* [WRITTEN EXERCISE]:
Set out the rows as a numbered list, starting at the very first row and going on through the row that contains "coord(221,270)". Skip blank lines and leave the pictures out.
■ ■ ■
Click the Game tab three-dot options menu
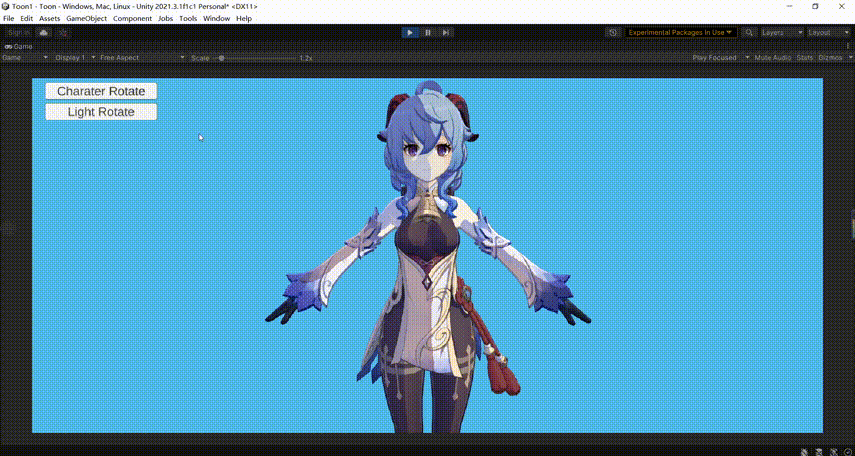855x456 pixels. click(847, 46)
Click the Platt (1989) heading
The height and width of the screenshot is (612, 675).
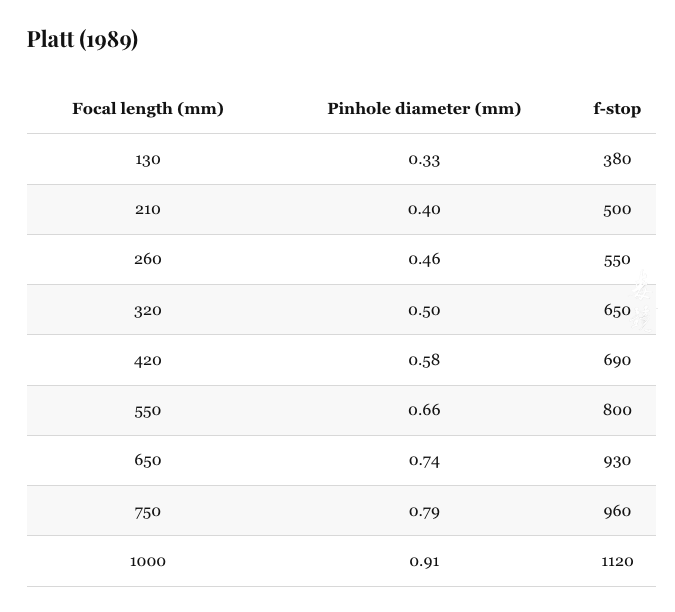[83, 39]
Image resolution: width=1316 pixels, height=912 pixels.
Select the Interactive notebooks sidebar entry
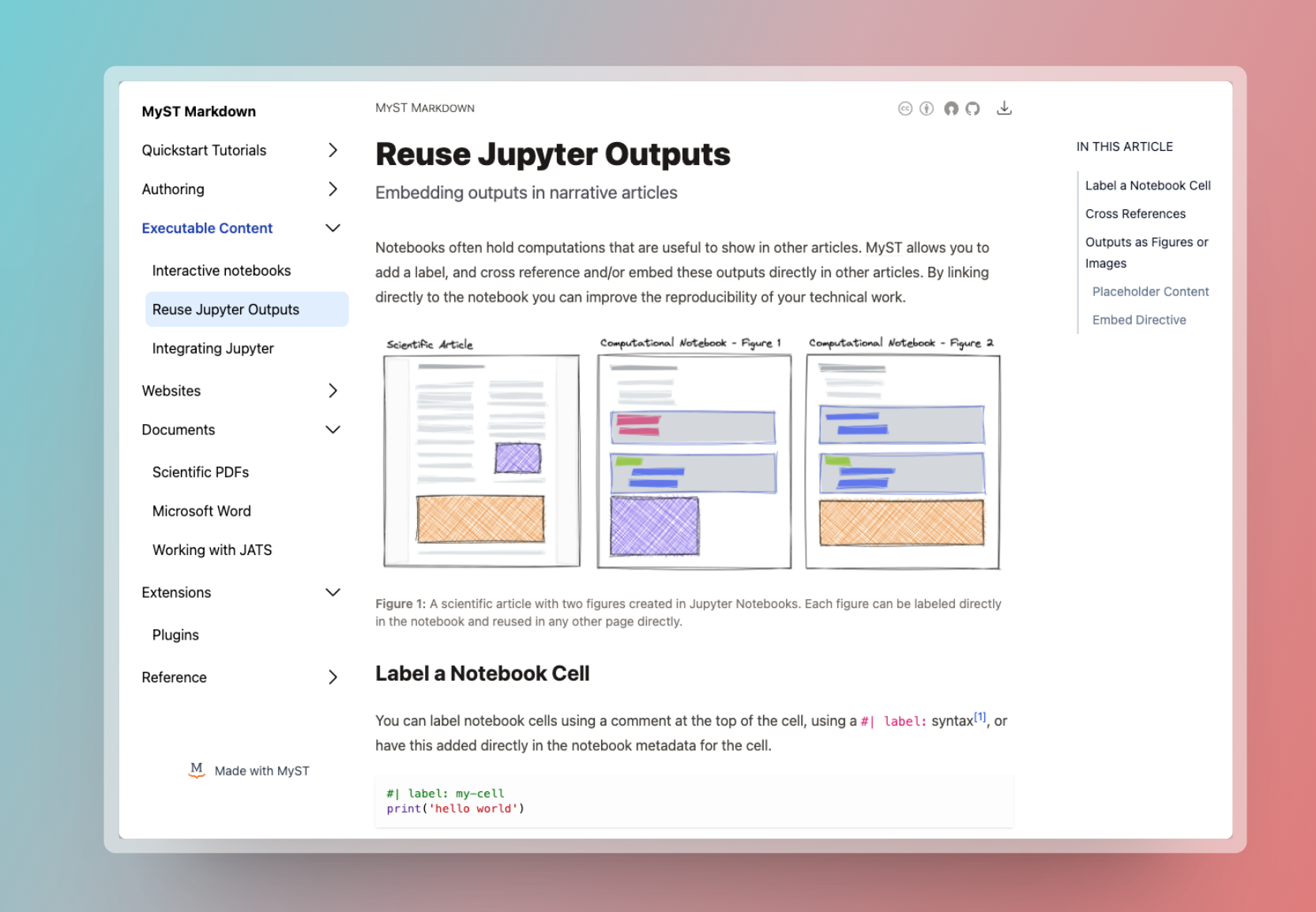coord(221,270)
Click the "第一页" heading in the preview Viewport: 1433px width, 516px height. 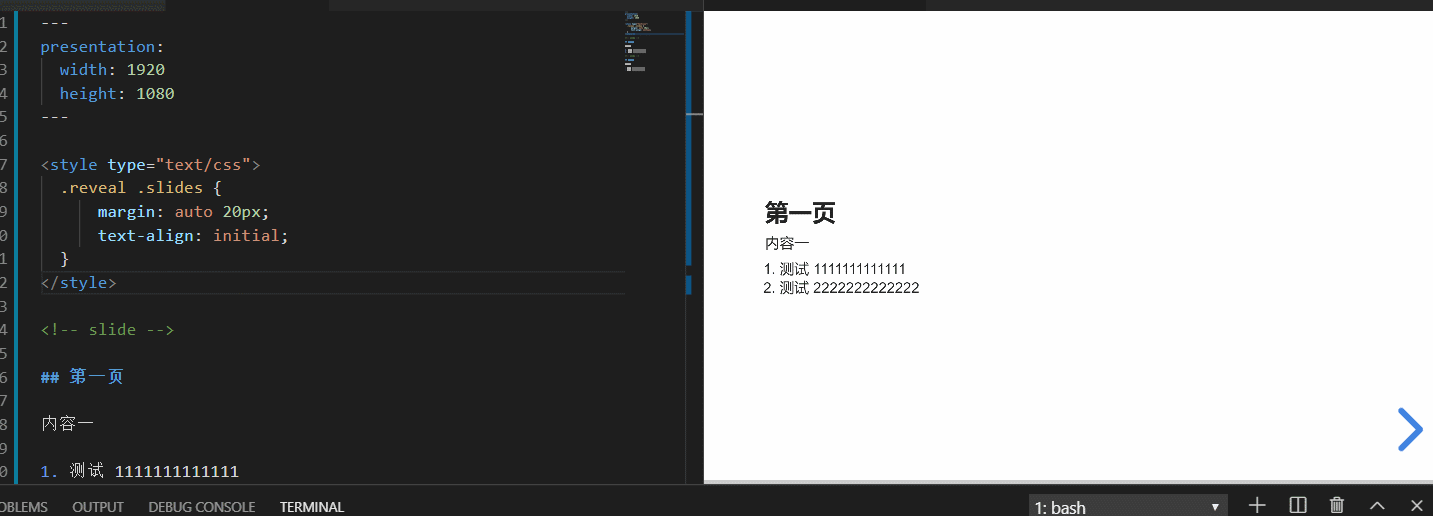click(800, 212)
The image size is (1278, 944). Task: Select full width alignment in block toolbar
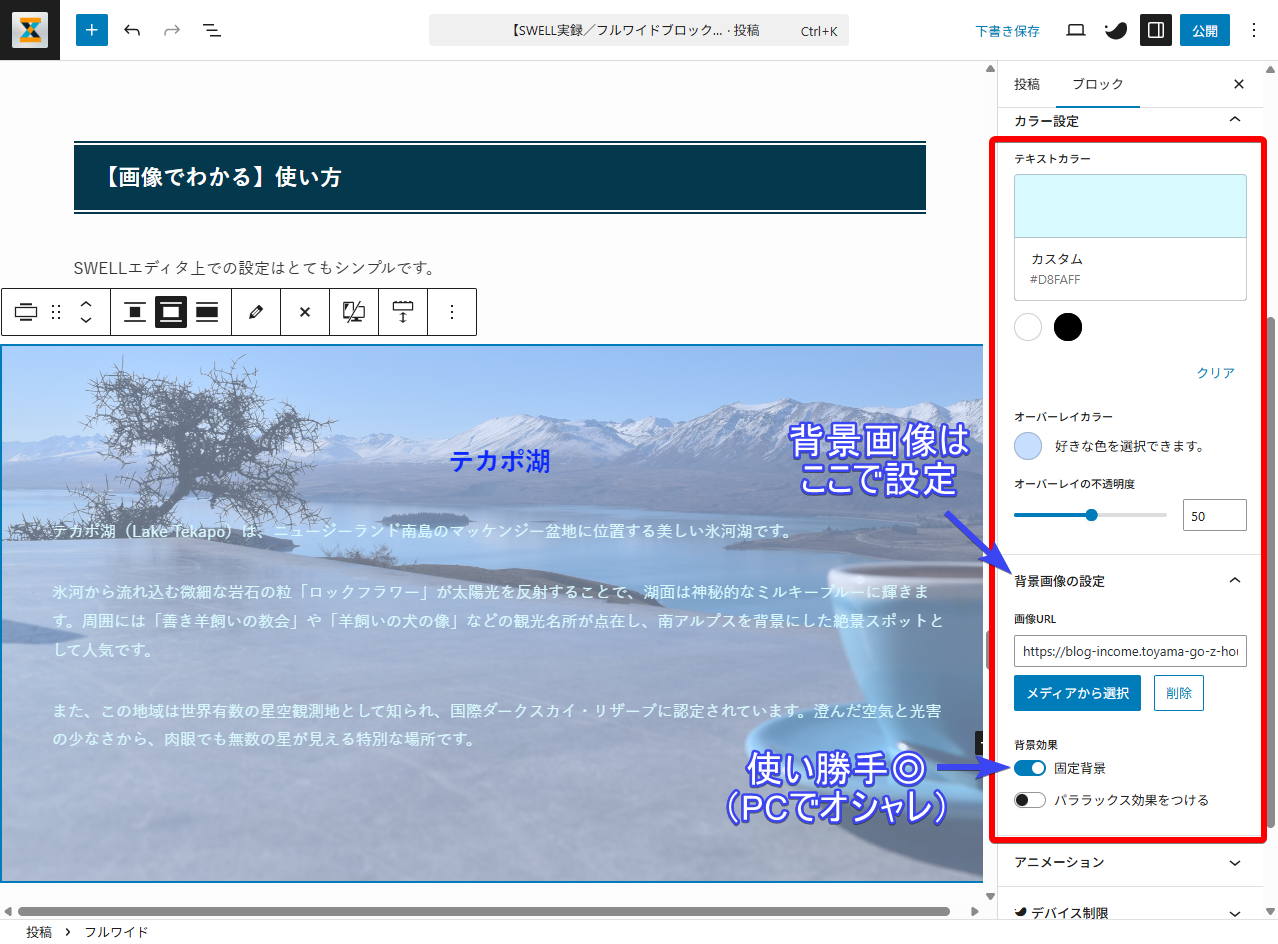tap(207, 312)
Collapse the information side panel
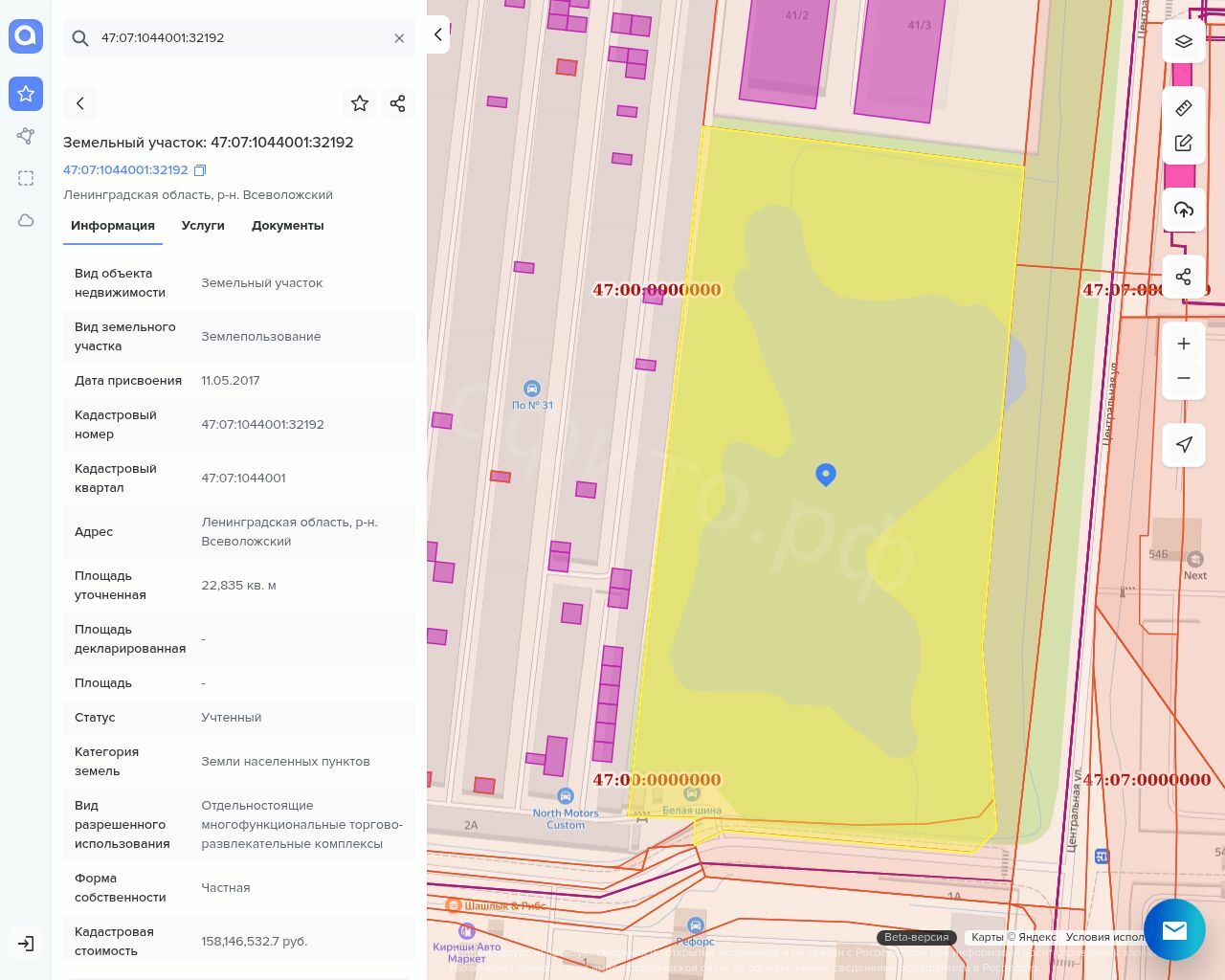The width and height of the screenshot is (1225, 980). (x=438, y=34)
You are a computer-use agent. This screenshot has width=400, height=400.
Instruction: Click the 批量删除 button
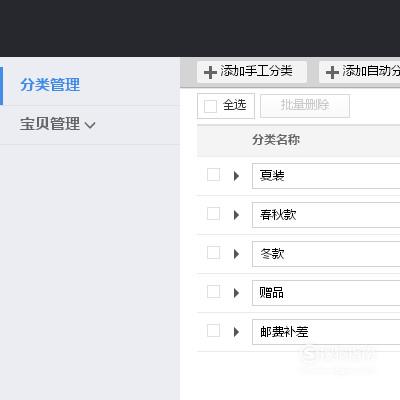[305, 106]
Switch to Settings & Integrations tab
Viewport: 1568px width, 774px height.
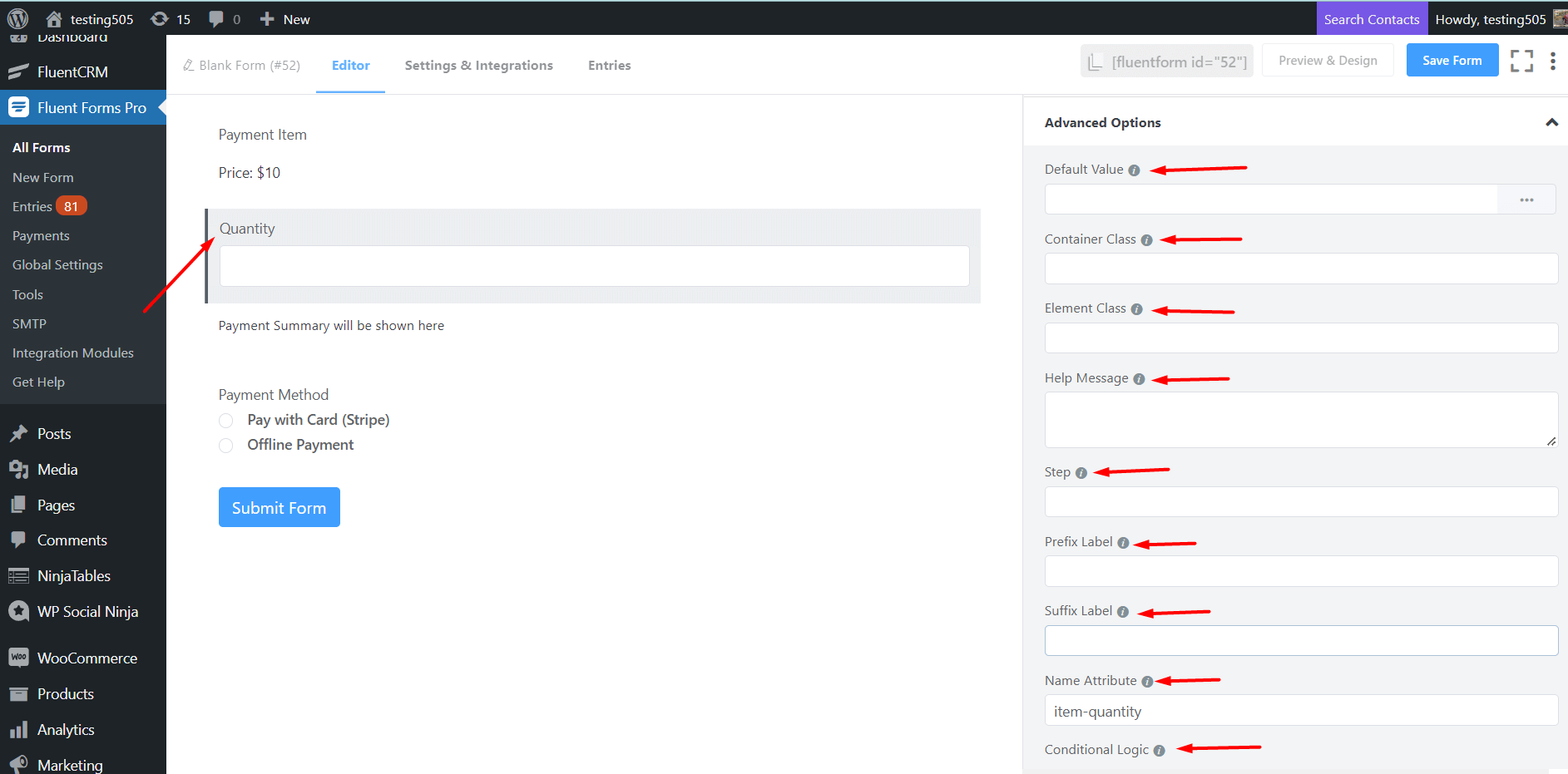click(x=478, y=66)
■ ■ ■
* [REPLY]:
1. Click the Game tab three-dot options menu
2. 855x456 pixels. click(847, 46)
3. Click the Platt (1989) heading
4. The height and width of the screenshot is (612, 675).
5. [83, 39]
6. Image resolution: width=1316 pixels, height=912 pixels.
7. Select the Interactive notebooks sidebar entry
8. coord(221,270)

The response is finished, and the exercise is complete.